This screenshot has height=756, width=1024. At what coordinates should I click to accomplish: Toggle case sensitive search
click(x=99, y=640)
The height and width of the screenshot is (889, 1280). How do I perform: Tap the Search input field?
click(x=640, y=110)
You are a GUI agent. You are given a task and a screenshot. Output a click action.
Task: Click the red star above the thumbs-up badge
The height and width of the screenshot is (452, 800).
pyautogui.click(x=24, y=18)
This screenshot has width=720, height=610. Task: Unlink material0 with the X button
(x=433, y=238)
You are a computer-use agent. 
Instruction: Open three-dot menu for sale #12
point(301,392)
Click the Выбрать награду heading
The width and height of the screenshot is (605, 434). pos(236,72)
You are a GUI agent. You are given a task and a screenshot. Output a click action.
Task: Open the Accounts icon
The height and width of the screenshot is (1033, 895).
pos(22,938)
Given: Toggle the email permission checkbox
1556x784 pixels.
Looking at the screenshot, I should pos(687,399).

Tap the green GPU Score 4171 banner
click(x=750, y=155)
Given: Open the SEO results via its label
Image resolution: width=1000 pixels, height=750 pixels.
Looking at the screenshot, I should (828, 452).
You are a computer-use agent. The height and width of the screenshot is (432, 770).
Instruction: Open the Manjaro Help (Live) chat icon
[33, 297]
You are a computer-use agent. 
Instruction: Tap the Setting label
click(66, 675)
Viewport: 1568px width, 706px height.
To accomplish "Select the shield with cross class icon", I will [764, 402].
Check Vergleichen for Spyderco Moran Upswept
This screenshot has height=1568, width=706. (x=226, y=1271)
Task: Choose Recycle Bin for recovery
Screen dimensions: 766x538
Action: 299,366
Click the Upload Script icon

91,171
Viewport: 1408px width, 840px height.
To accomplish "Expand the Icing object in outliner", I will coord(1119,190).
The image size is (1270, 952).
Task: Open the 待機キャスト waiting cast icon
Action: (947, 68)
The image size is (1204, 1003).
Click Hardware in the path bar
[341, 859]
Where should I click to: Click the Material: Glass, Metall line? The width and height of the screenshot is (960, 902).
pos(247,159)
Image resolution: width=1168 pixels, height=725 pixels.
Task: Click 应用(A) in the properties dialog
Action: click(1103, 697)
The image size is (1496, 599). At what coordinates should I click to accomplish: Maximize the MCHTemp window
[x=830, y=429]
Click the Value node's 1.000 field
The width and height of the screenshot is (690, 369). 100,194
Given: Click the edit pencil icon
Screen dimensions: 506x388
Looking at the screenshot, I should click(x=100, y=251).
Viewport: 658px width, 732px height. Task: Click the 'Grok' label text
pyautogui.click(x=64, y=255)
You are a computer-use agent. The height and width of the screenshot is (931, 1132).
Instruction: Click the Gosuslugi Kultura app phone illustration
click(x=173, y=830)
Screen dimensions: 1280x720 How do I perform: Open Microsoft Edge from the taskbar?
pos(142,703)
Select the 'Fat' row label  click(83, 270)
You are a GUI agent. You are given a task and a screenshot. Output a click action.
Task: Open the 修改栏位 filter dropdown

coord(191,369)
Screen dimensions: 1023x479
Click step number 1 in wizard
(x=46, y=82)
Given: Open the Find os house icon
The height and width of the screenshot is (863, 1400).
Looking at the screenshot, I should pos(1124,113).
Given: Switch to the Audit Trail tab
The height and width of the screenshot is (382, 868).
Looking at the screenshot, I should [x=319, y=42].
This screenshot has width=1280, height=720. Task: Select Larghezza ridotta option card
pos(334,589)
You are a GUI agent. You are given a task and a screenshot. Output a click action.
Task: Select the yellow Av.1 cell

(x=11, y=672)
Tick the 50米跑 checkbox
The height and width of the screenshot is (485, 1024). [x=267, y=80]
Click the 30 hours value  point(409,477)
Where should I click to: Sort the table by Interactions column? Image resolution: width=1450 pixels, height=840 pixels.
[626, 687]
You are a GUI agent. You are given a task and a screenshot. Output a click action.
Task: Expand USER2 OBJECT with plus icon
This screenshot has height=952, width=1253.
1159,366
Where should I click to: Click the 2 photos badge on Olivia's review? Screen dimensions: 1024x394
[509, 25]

■ ■ ■ ■ ■ ■ ■

Rewrite the listing starting with the line that contains "Viewport: 658px width, 732px" and going on through the line that contains "Looking at the screenshot, I should pos(1124,113).", changing "Instruction" to "Goal" and leaving everything else as it is.

Viewport: 658px width, 732px height. Task: Click the 'Grok' label text
pyautogui.click(x=64, y=255)
You are a computer-use agent. The height and width of the screenshot is (931, 1132).
Goal: Click the Gosuslugi Kultura app phone illustration
click(x=173, y=830)
Screen dimensions: 1280x720 How do I perform: Open Microsoft Edge from the taskbar?
pos(142,703)
Select the 'Fat' row label  click(83, 270)
You are a GUI agent. You are given a task and a screenshot. Output a click action.
Task: Open the 修改栏位 filter dropdown

coord(191,369)
Screen dimensions: 1023x479
Click step number 1 in wizard
(x=46, y=82)
Given: Open the Find os house icon
The height and width of the screenshot is (863, 1400).
Looking at the screenshot, I should pos(1124,113).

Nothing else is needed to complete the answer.